How difficult or easy was it to design or package the new Bullet given its iconic status?
As part of the design language and design story, there were visual elements that are sacrosanct to the design direction. So clearly, you know, number one is the proportion of the stance, well-defined arrival position, it was those visual cues, you immediately know it’s a Bullet, as soon as you see it. Details like the Tiger Eyes, the headlight nacelle, teardrop tank, the hand painted pinstripes, the bench seat, the thump from the engine — all of those things are what the Bullet stands for.

The new frame for the Bullet is shared with the Meteor and Hunter models in the line-up.

And with this new model, all those elements are intact. There is virtually nothing that carries over. And when you compare this bike to the outgoing UCE model, we have, obviously, the J1 engine. The J1 engine is in our other models already, we know how much of a step forward that is in terms of refining, in terms of quality, in terms of noise, vibration, harshness, all of those things are a massive step change. We’ve got the new chassis combined with a good suspension package, improved riding position that offers a really plush, really nice ride.

And, you know, these are all again a big step up from previous bike’s features and so is the brake performance. We have bigger 19-inch wheels, 300 mm front discs and 270 mm discs at the rear that again, offer real confidence to the rider.

So this is almost like the jewel in the Bullet’s crown, you know, we’ve taken inspiration, we have been the heart of all of the original models, we take inspiration from that.

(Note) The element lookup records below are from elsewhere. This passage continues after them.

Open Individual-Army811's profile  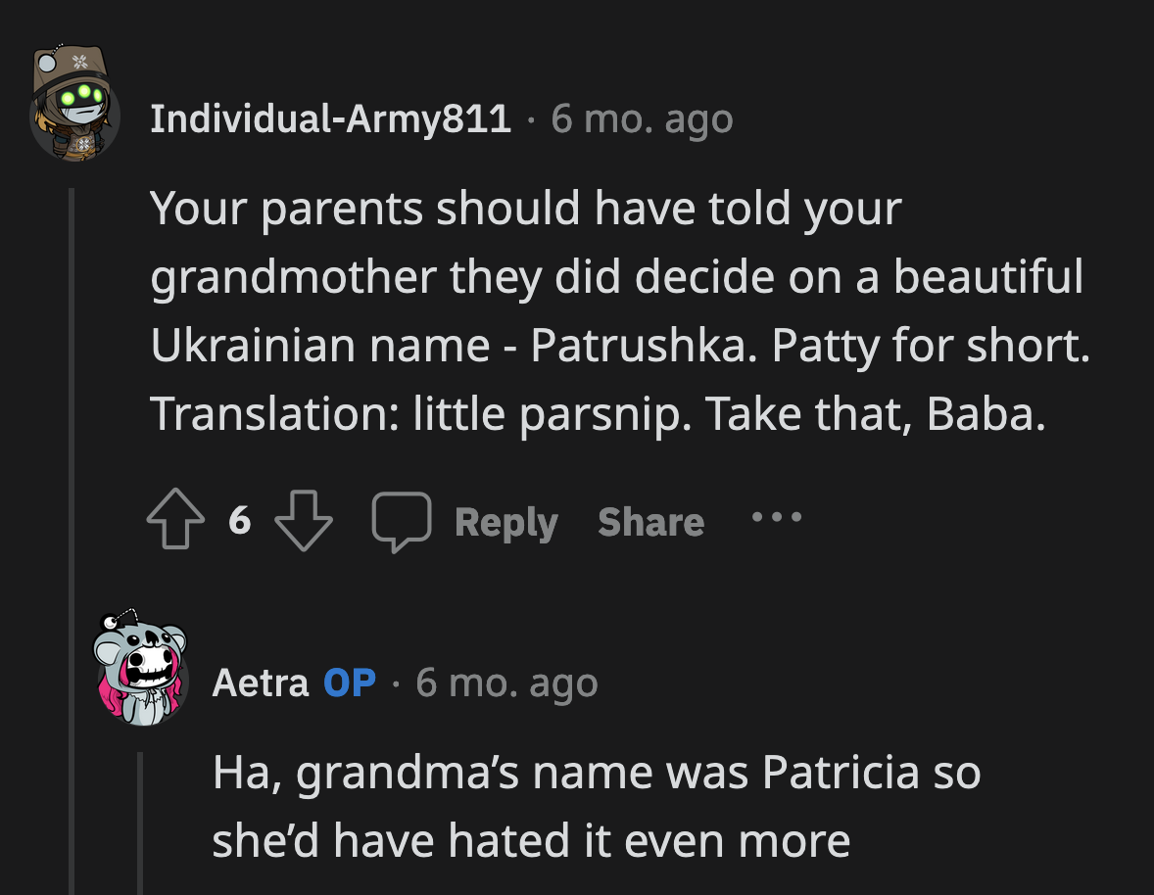point(330,118)
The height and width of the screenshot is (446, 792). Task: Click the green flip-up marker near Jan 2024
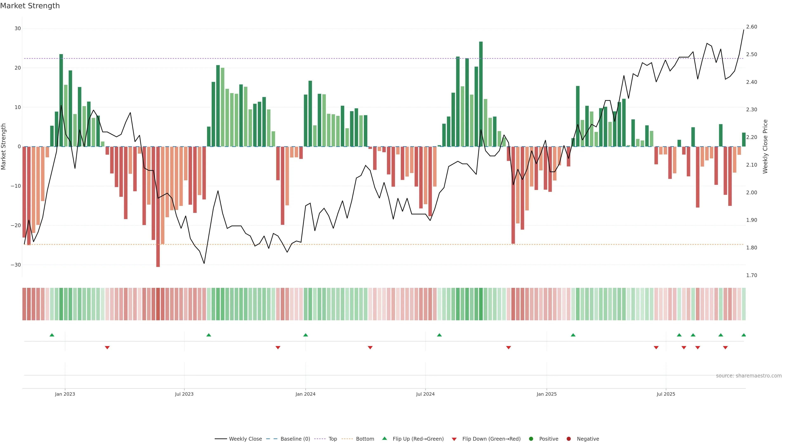305,335
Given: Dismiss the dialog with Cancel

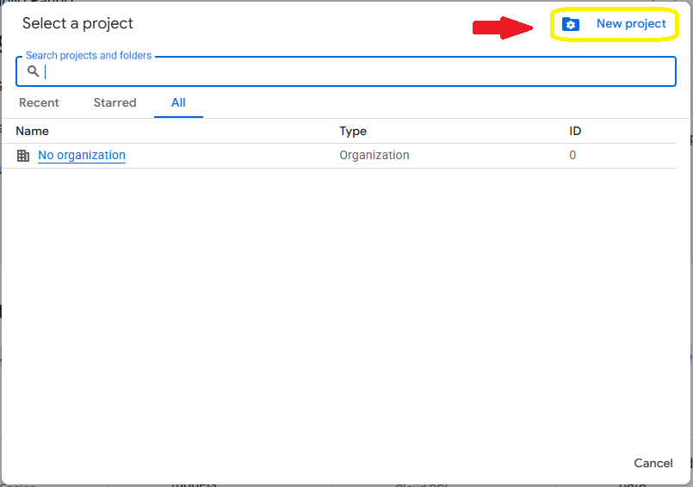Looking at the screenshot, I should click(653, 463).
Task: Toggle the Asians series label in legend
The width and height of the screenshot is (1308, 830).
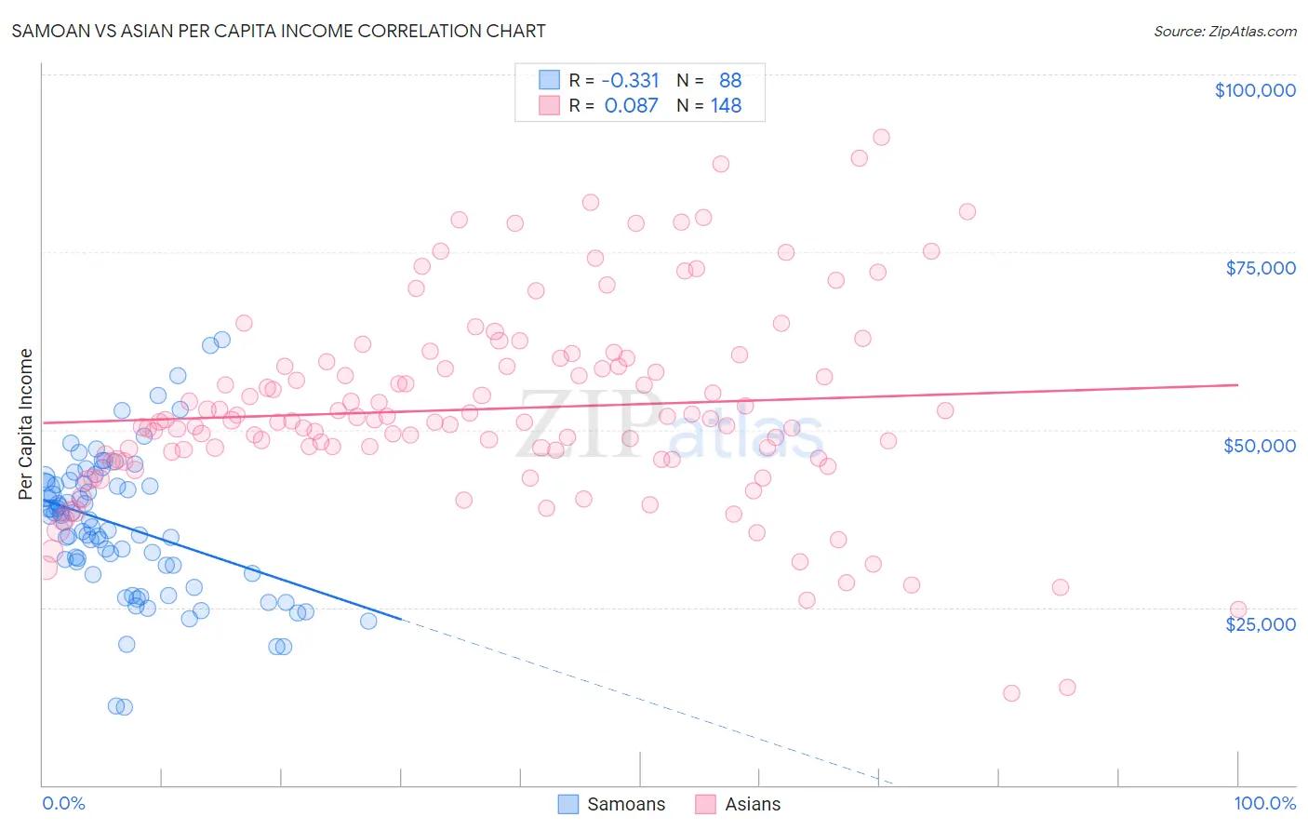Action: [753, 804]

In branding and design of a product, the perception can be different. What would you say about that?
If you’re a car guy rather than a bike guy, one of the examples I always give to illustrate the difference because you know, when people say to me, what's the difference between this and other similarly engineered models in the line-up like the Hunter or Meteor?

There are differences, obviously, in terms of the visual, the stance, the proportion, the colours, but the biggest difference is the mindset of the rider of the bike. So, somebody who rides a Bullet is someone who’s got a certain persona, a certain image about them, and they want to project that to the world in a certain way.  There can be no compromise on that.

And the analogy I make from the car world is you know, if you look at a Land Rover 90, you get very much the sort of the army green, white steel rims and that’s the car that you see the aristocracy in England who carry shotguns and go shooting or hunting or fishing.  And that’s the image, you know, that’s the image and the persona, and then you know who is driving that vehicle.

Now, come to the Defender. It’s a matte silver with black alloys, it uses the same chassis, same body panels, the same engine, but slightly different interior and trim pieces, but fundamentally the same vehicle. The person that drives that vehicle has a very different image — it could be a young rapper like Stormzy, or a character from Lock Stock and Two Smoking Barrels.

 It has the same gangster image to it and it’s got a very, very different persona when you compare it to the other one, and I think that’s the same with the Bullet’s persona.

Now, if you think of a Bullet as a classic machine versus the Meteor and Hunter, the Hunter offers a very different image as there’s a certain level of competence and masculinity and machismo that comes with the Bullet. I think is really important to what the Bullet is.